= Problem to solve =
Copy out each line of the data that contains "agent".

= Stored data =

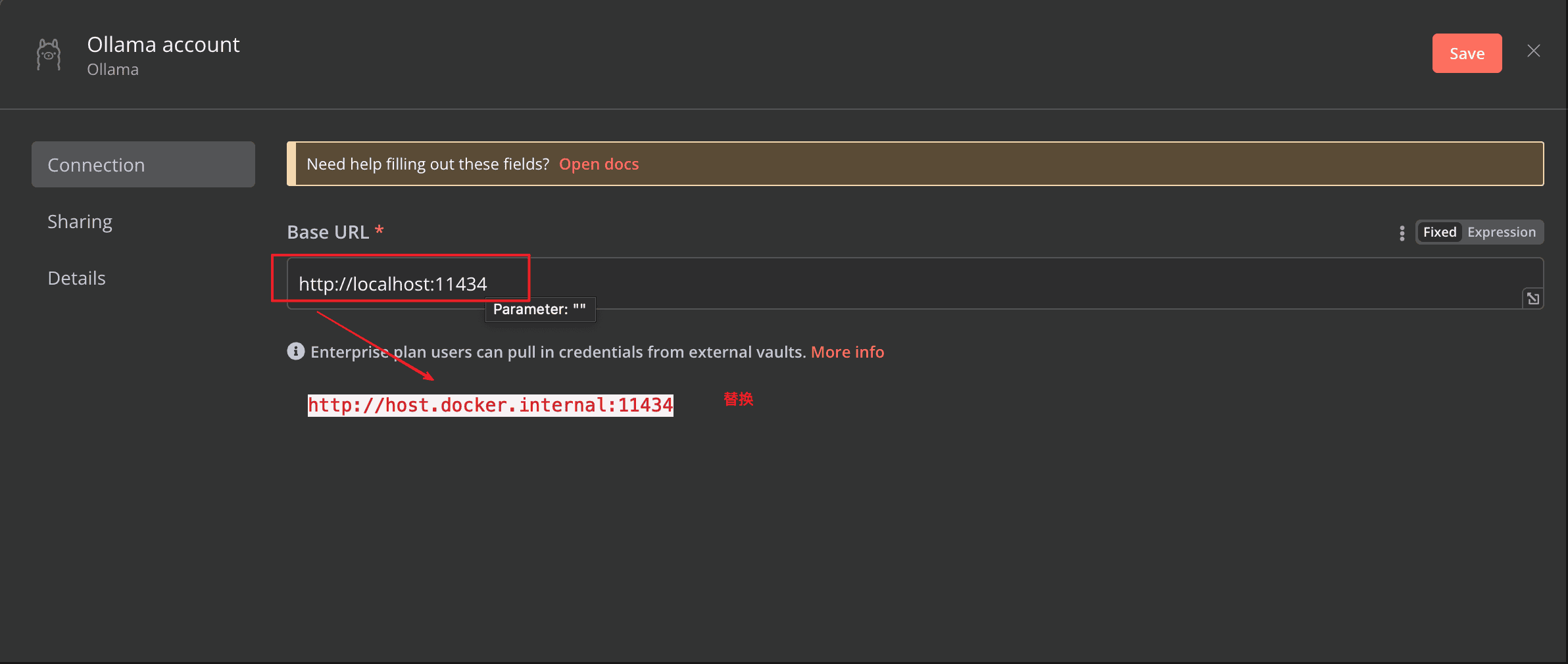Open the More info link about external vaults
Viewport: 1568px width, 664px height.
(x=847, y=352)
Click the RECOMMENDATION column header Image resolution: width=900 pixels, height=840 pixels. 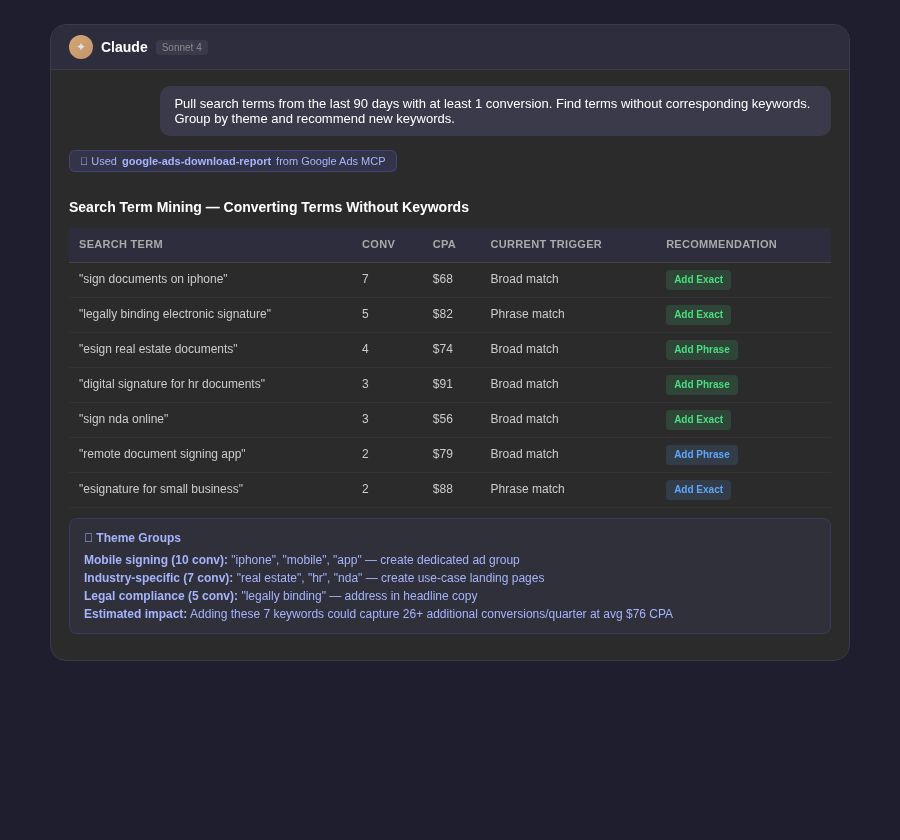pos(721,244)
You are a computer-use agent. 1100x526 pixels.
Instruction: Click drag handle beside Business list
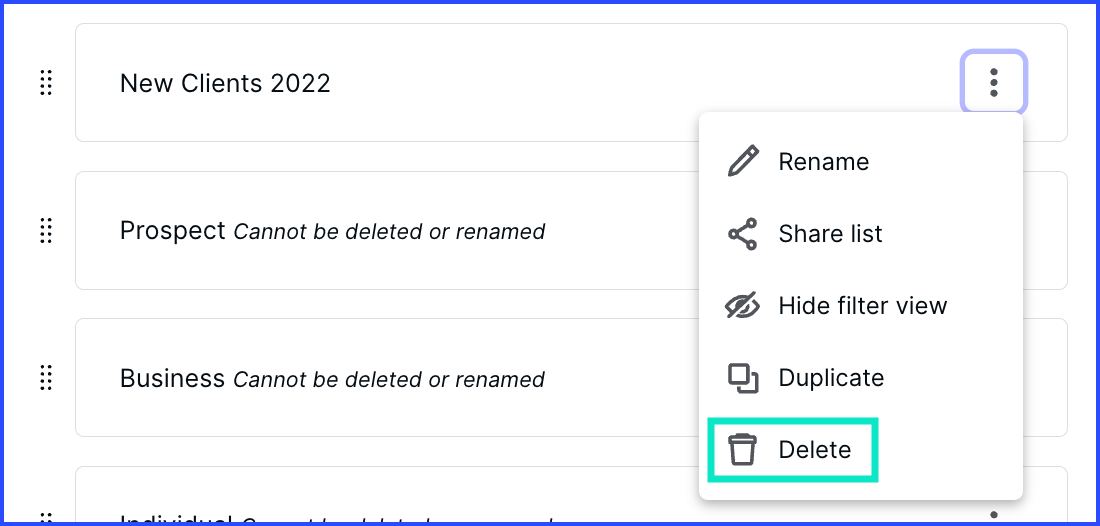coord(46,378)
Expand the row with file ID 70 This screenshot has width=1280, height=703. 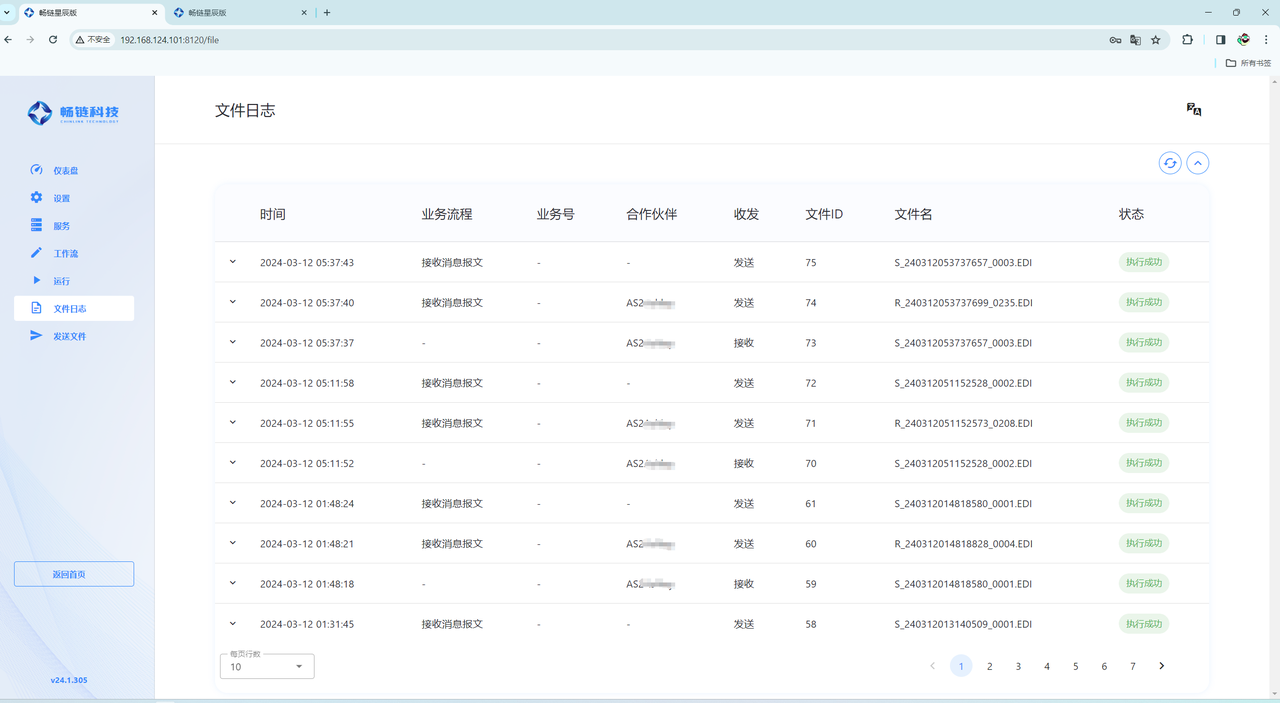(x=233, y=463)
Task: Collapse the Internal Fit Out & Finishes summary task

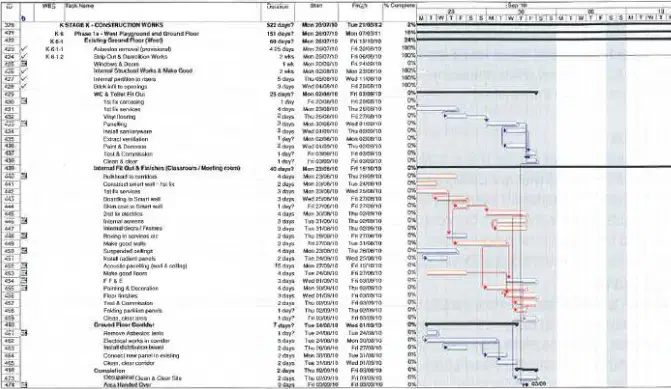Action: (166, 168)
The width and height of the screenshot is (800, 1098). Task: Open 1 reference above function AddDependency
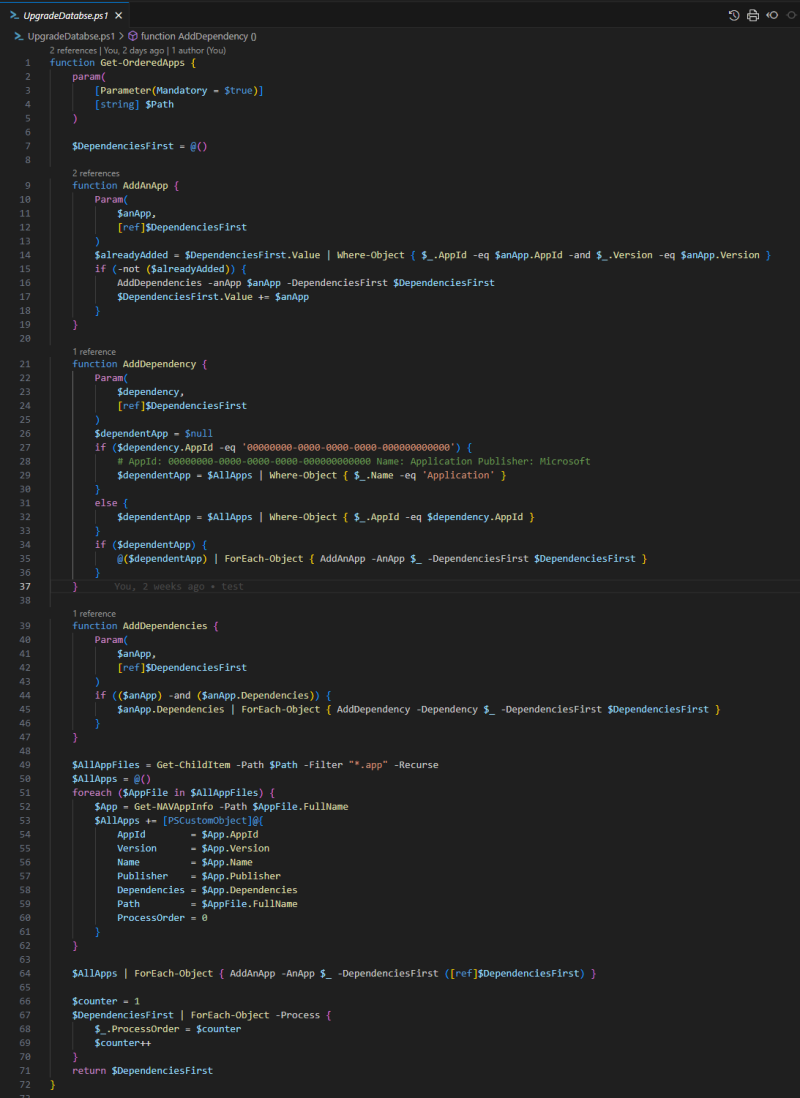click(x=94, y=351)
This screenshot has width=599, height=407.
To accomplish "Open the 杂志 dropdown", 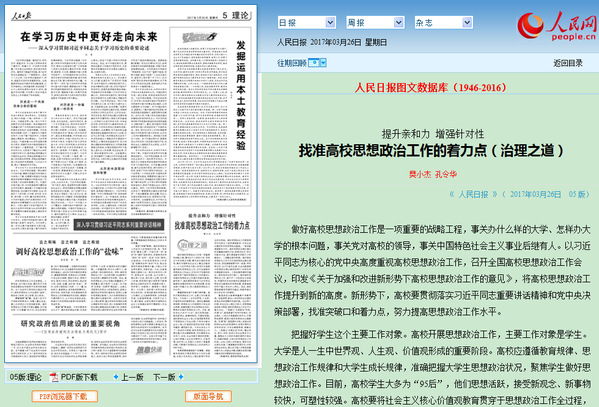I will [444, 23].
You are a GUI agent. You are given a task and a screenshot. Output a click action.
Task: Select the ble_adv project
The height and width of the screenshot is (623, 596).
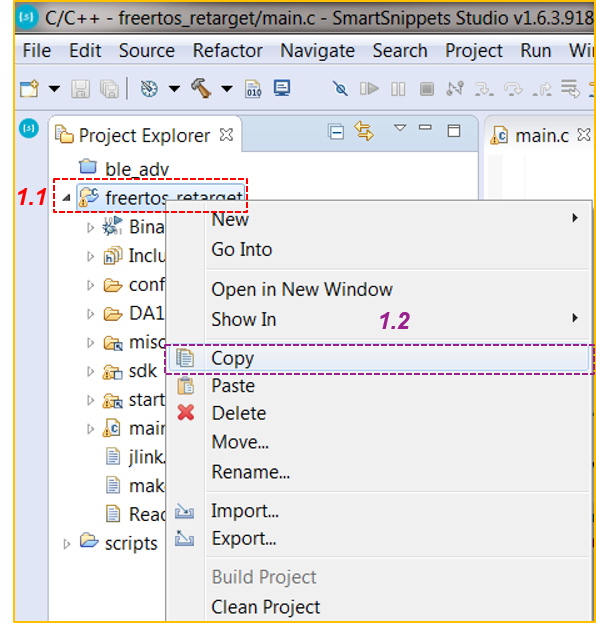click(x=137, y=169)
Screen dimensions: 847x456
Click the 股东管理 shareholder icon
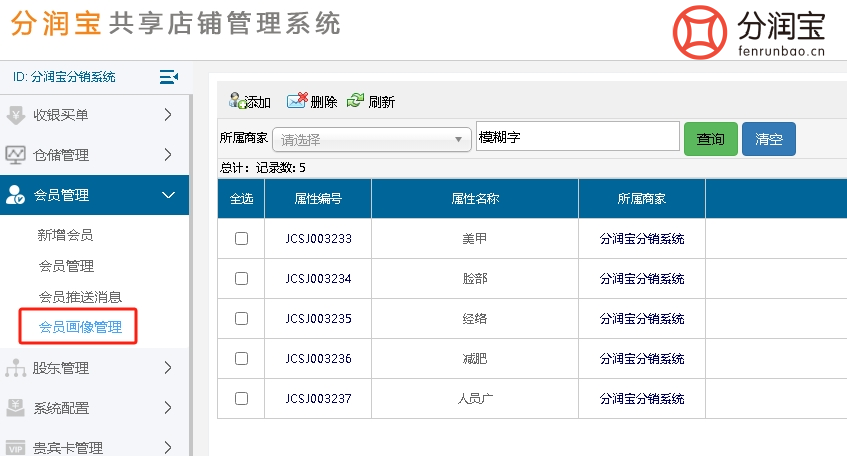(x=15, y=368)
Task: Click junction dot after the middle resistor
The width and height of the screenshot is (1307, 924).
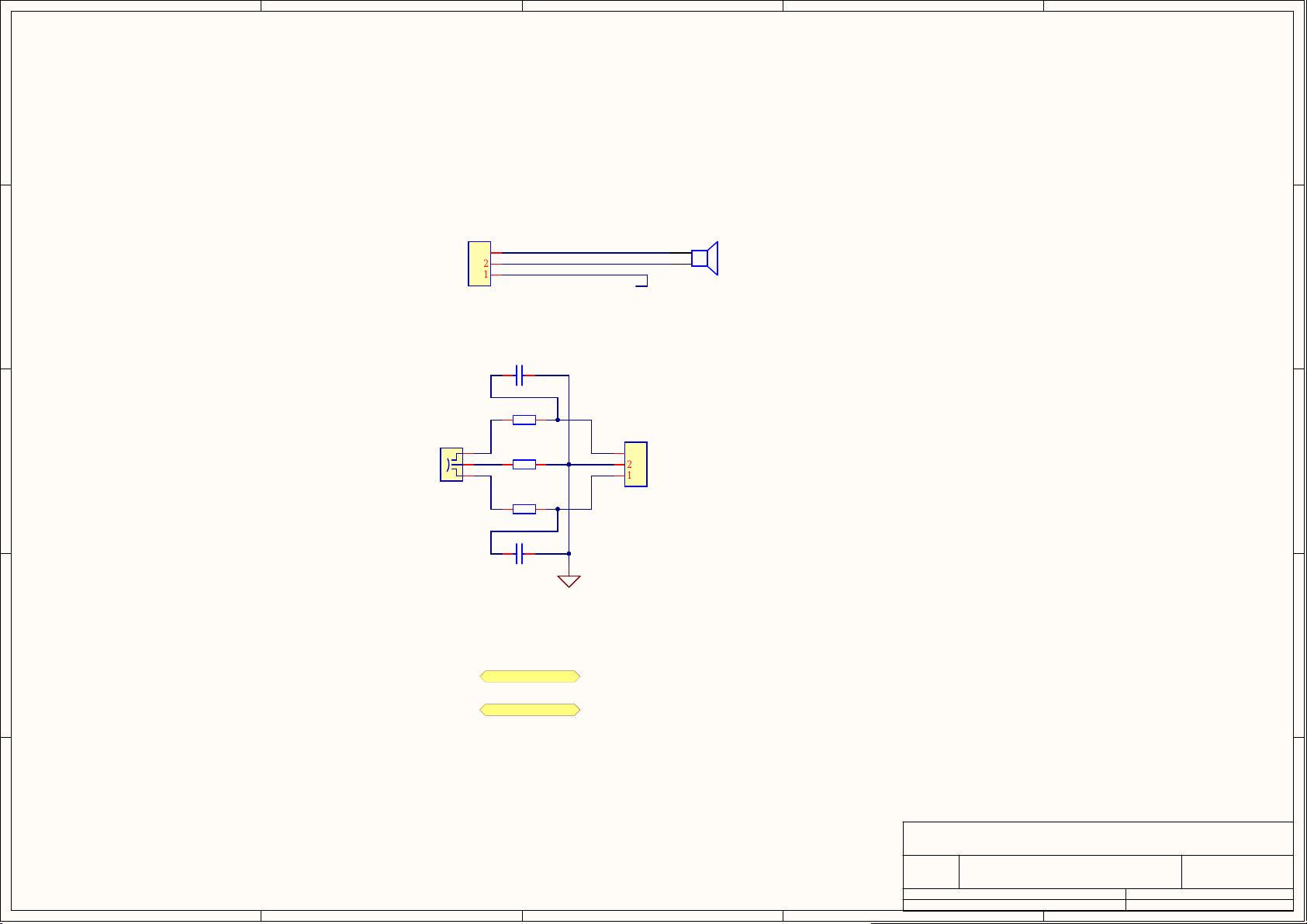Action: tap(569, 465)
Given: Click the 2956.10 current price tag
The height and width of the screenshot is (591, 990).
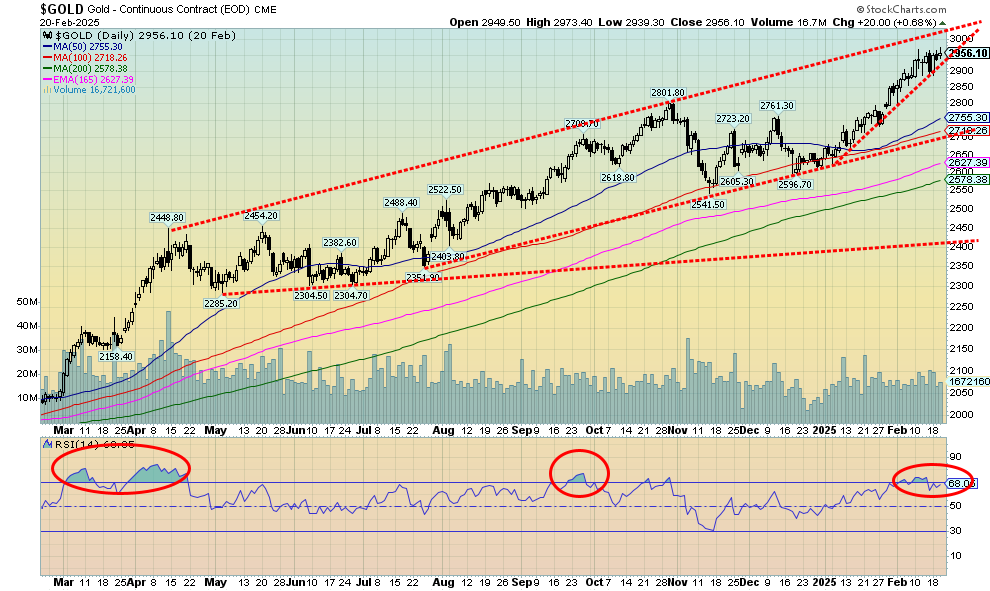Looking at the screenshot, I should 967,53.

= Solution =
You are a computer-use agent. 1100x526 pixels.
You are a GUI agent. You are given a task and a screenshot. Output a click action.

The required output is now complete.